Altogether, these modes assemble a hell of a game that feels a bit like Hell itself. I get the contrasting ends that are supposed to round off the edges of others, like All-Out Warfare’s blown-out and messy scale compared to Hazard Zone’s more calculated approach, but sometimes they just exacerbate each other’s shortcomings rather than complement a whole package. There’s too much in some places and too little in others, making for one of the most uneven releases I’ve ever played. Every piece of this game feels jagged in a way that makes me believe it’ll never entirely come together, meaning that what is there is a largely shallow game that drops the ball at most every turn and likely always will. The multiplayer suite feels too incomplete, like it needed months more of fine-tuning. The game’s narrative, if you can call it that, could’ve used an actual campaign that tried to unpack the very role military has played in the destruction of the world, from the places it’s ravaged to the ideals it’s historically enshrined and projected in its wartorn path. Maybe I’m a fool to think something like that should exist or that anything great could come out of its potential existence.
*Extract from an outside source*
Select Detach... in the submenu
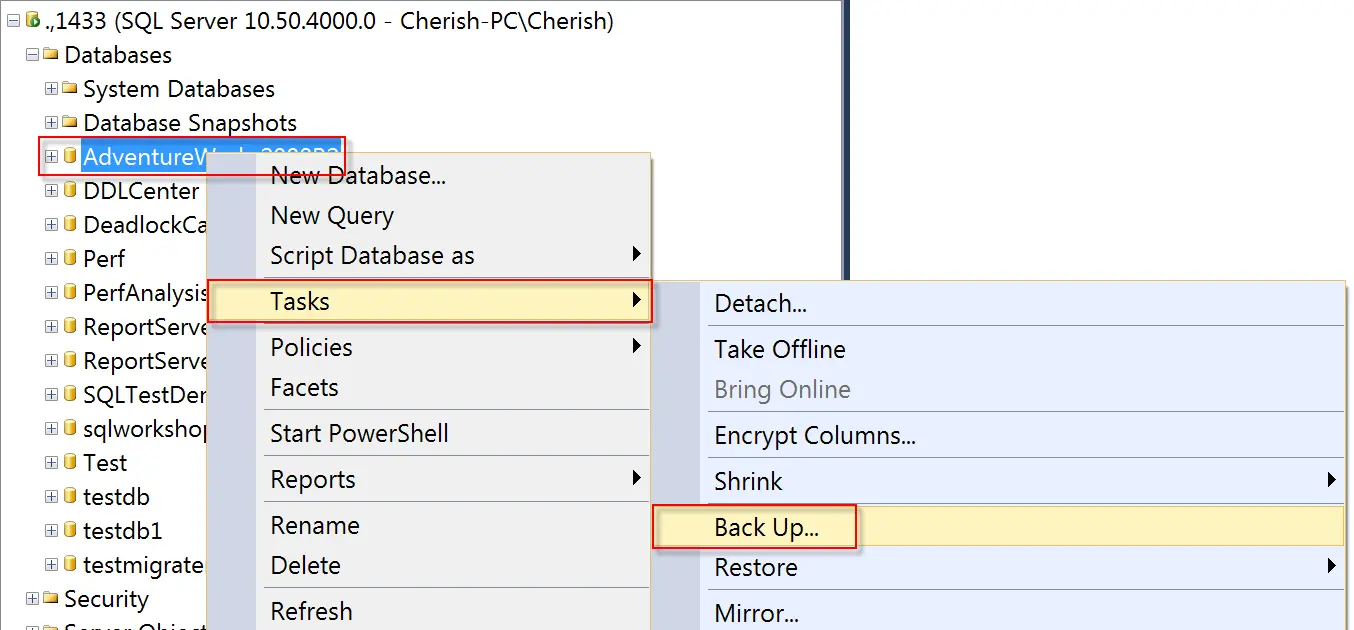The width and height of the screenshot is (1354, 630). 760,304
Instead, I have Battlefield 2042 and know that the opposite is the most cynical and bleakest possible thing.
The grimmest part of this all is that I see how we got here and where we can still go. I don’t think there’s a number these companies won’t try to hit at whatever cost, especially since consumers and fans pushed for exactly this. I don’t think there’s a situation so bleak they wouldn’t try to render in service of people-pleasing and making sales climb higher. Battlefield 2042 represents the pinnacle of a feedback loop that told its creators that bigger is always better. Now that we’re here, I’m sure we were never right to think that and I don’t think we’re stepping back from it anytime soon.
Battlefield 2042 was developed by DICE and published by Electronic Arts. Our review is based on the Xbox Series X|S version. It’s also available for PlayStation 5, PC, PlayStation 4, and Xbox One.
Moises Taveras is a former intern for Paste Magazine. He was that one kid who was really excited about Google+ and is still sad about how that turned out.